(Collected data entries)
-- Opening Marker --

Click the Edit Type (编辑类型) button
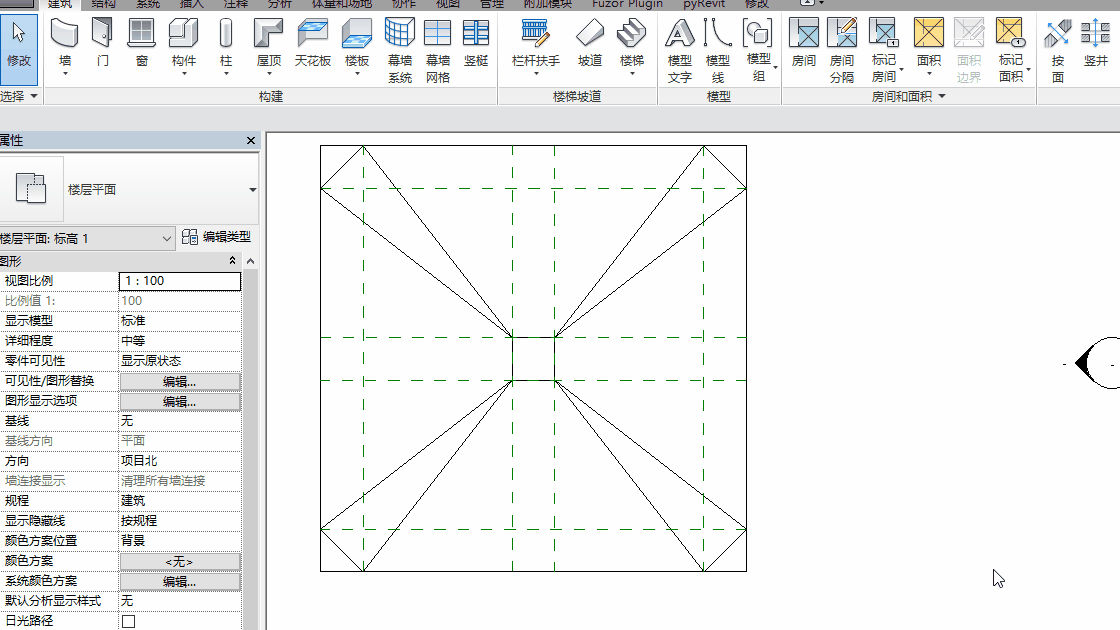The width and height of the screenshot is (1120, 630). [216, 238]
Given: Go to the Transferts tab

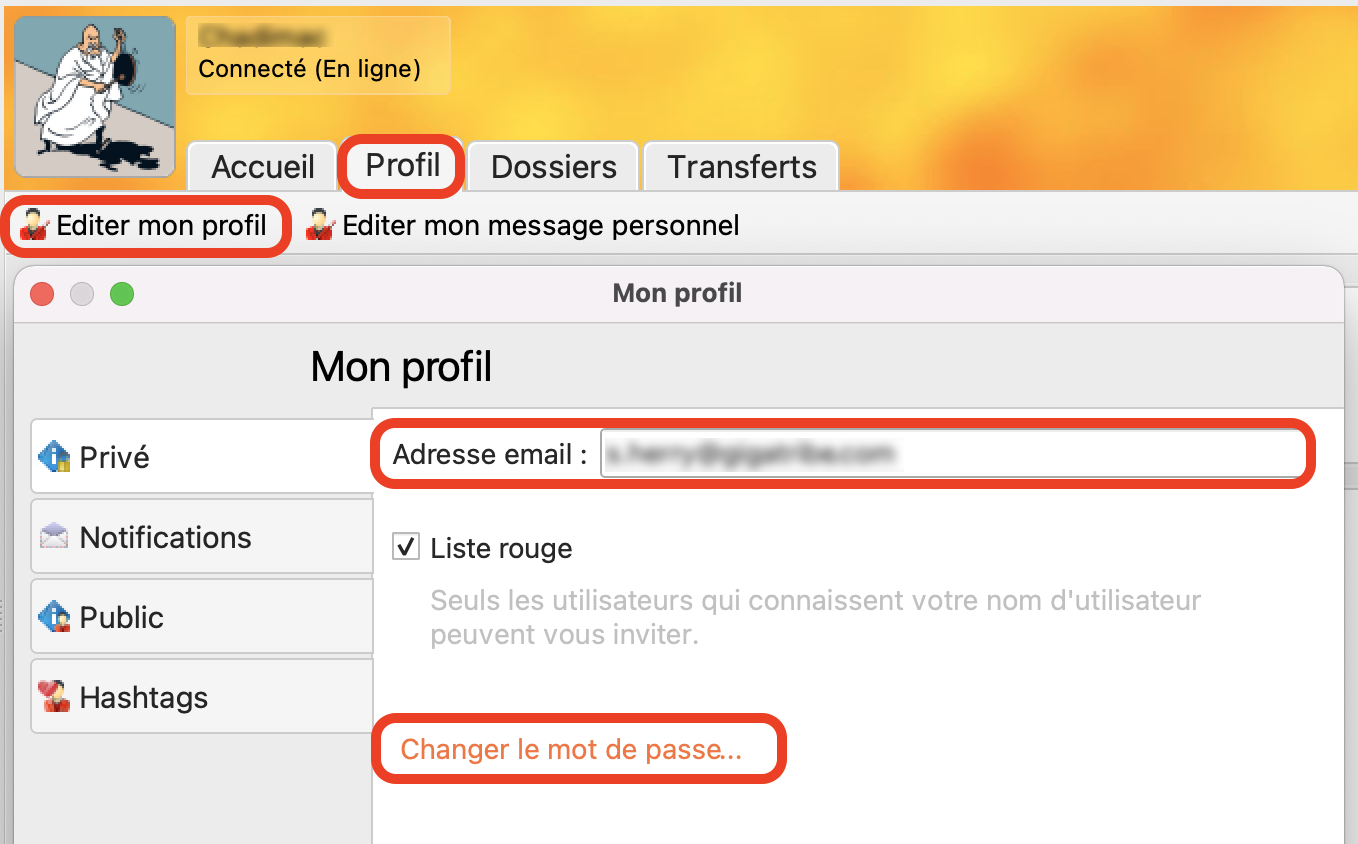Looking at the screenshot, I should pyautogui.click(x=742, y=167).
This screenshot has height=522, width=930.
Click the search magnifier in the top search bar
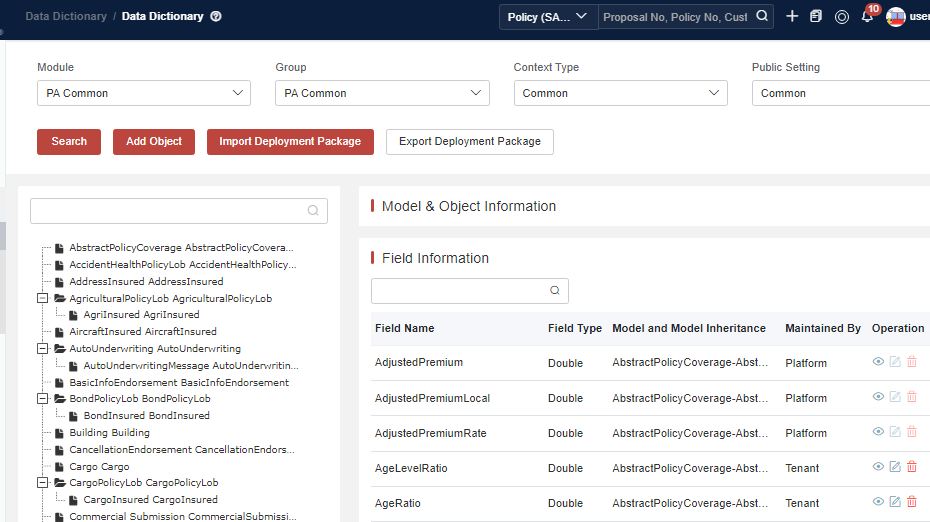[762, 16]
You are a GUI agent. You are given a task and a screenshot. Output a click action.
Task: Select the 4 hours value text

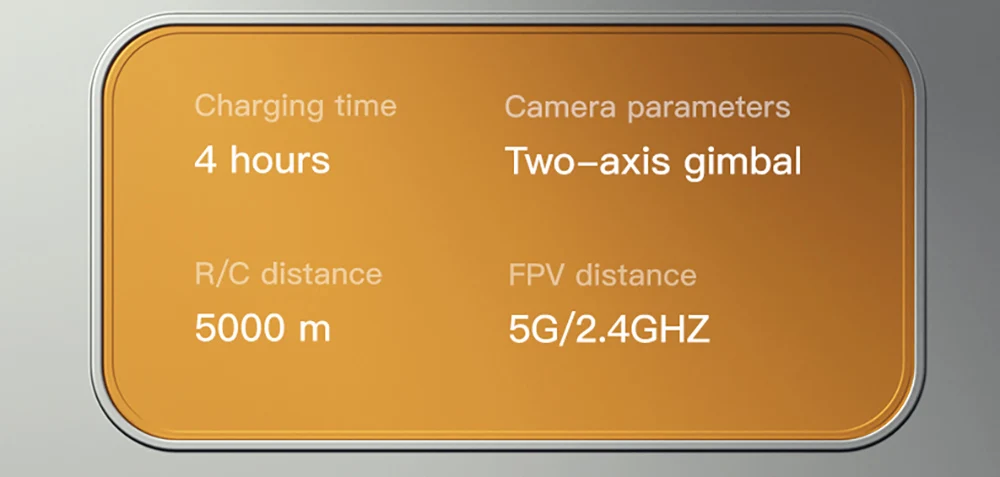262,161
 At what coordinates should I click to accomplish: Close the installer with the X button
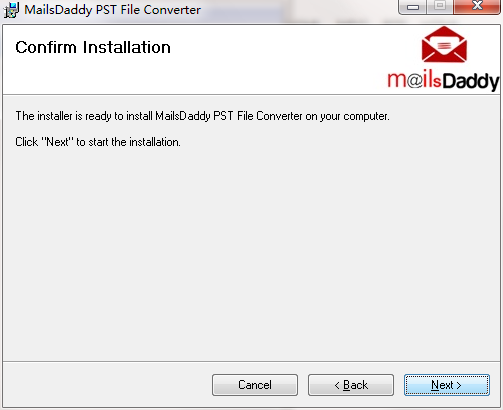(x=477, y=7)
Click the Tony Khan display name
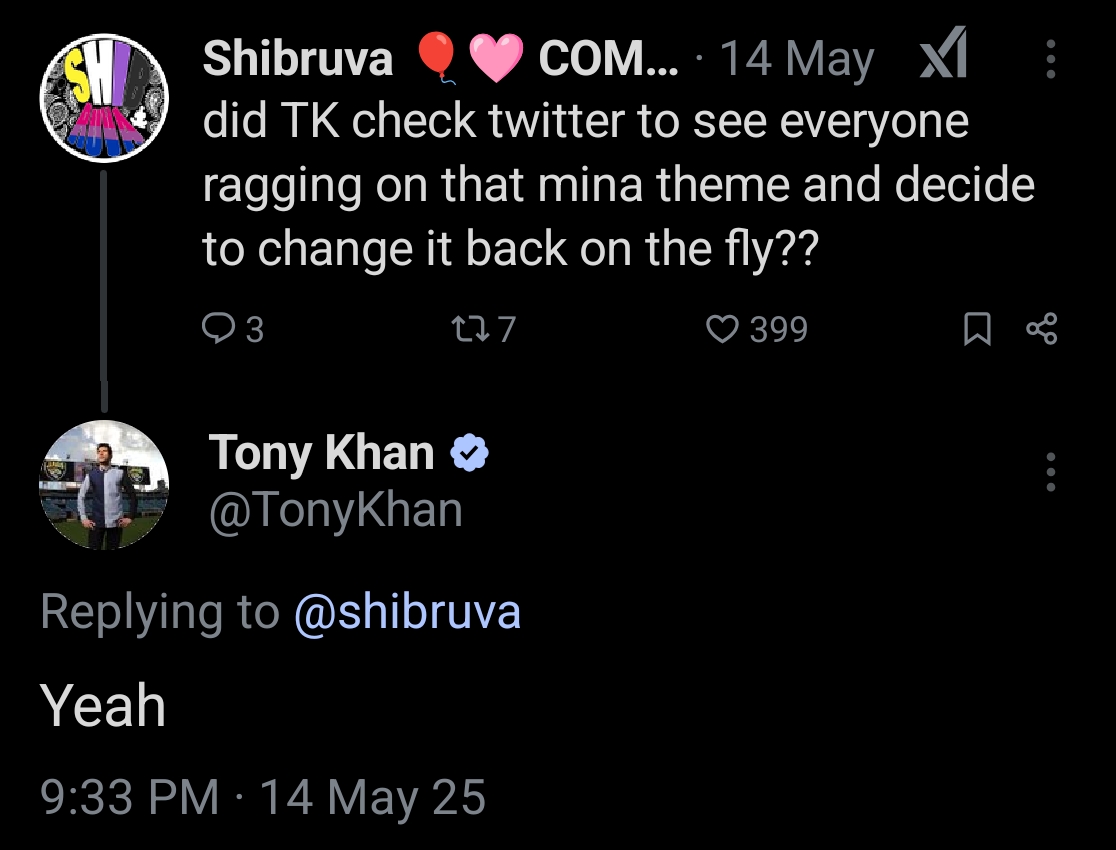1116x850 pixels. (321, 454)
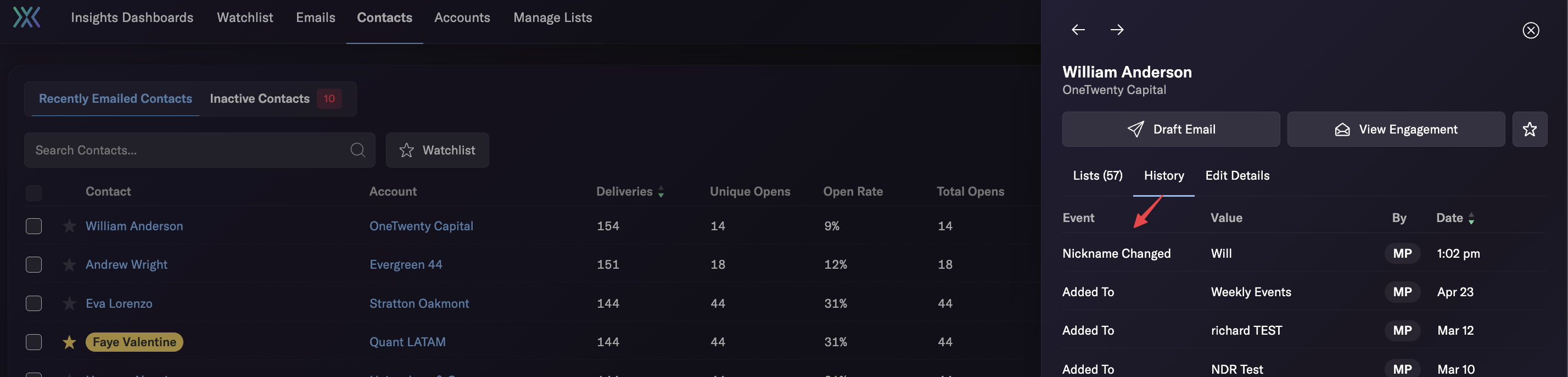Go to previous contact with left arrow
1568x377 pixels.
pyautogui.click(x=1078, y=30)
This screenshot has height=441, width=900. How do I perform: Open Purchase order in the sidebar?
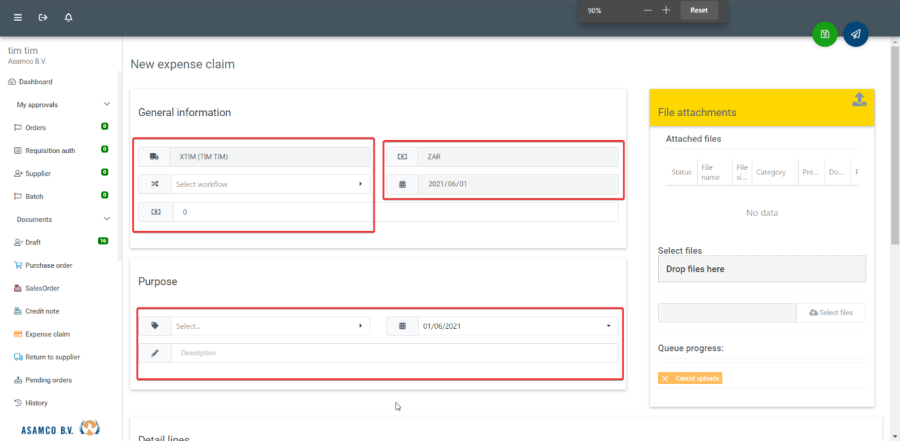(48, 265)
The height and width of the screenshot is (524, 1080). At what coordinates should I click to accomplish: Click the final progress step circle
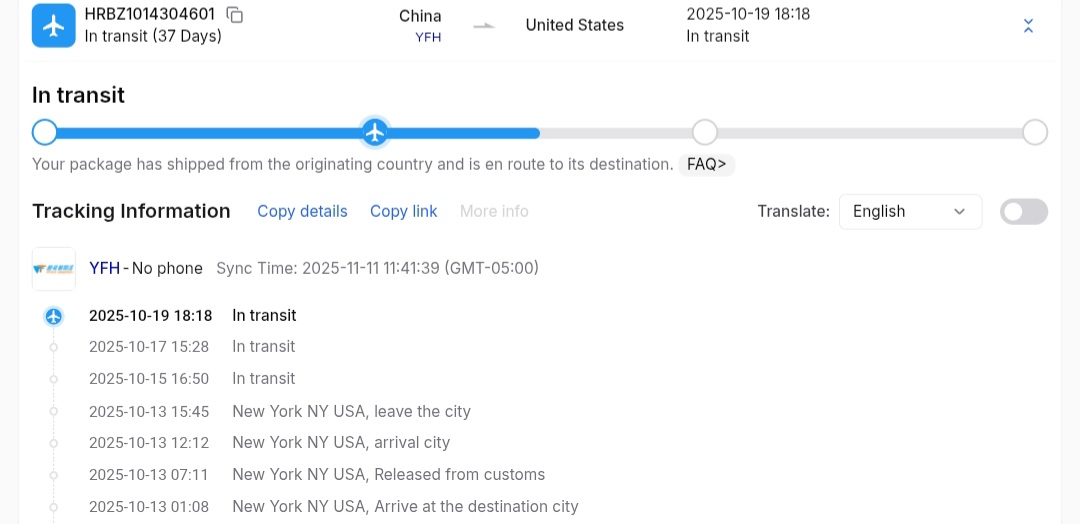1035,132
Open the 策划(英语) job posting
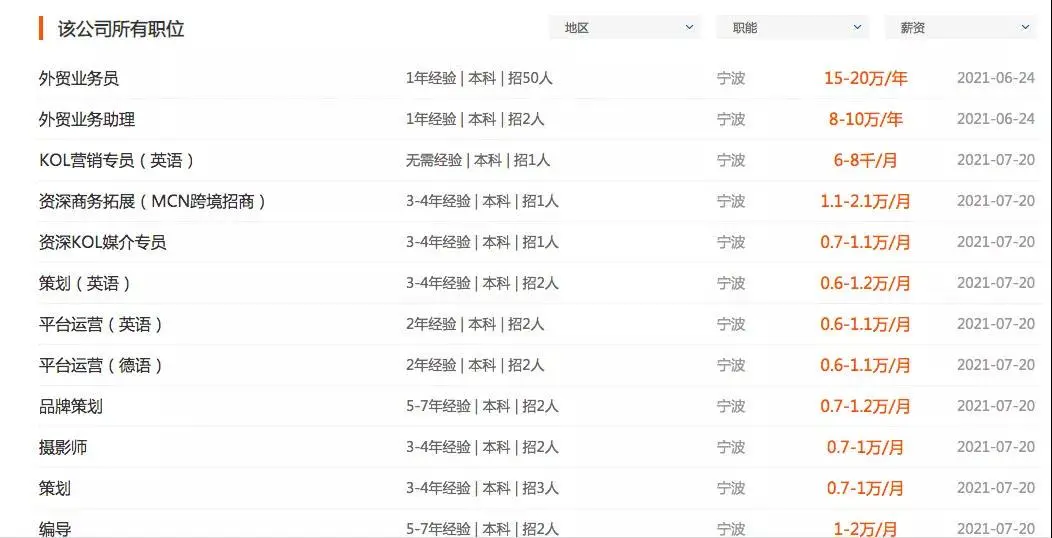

-- Closing Marker --

- [GOAL OF THE EXERCISE] Leaving out every picture, repeat the records above exactly as they stand.

- [COMPLETED TASK]
Click the Edit Type (编辑类型) button
The width and height of the screenshot is (1120, 630). [216, 238]
Given: Go to the Transferts tab

Looking at the screenshot, I should pyautogui.click(x=742, y=167).
This screenshot has height=522, width=930.
Click the search magnifier in the top search bar
[762, 16]
You are a GUI agent. You are given a task and a screenshot. Output a click action.
Task: Select the 4 hours value text

262,161
 At what coordinates should I click to accomplish: Close the installer with the X button
(x=477, y=7)
Click the Tony Khan display name
1116x850 pixels. (321, 454)
Go to previous contact with left arrow
1568x377 pixels.
pyautogui.click(x=1078, y=30)
This screenshot has height=441, width=900. How do I perform: Open Purchase order in the sidebar?
(48, 265)
The height and width of the screenshot is (524, 1080). At what coordinates should I click to accomplish: Click the final progress step circle
1035,132
Open the 策划(英语) job posting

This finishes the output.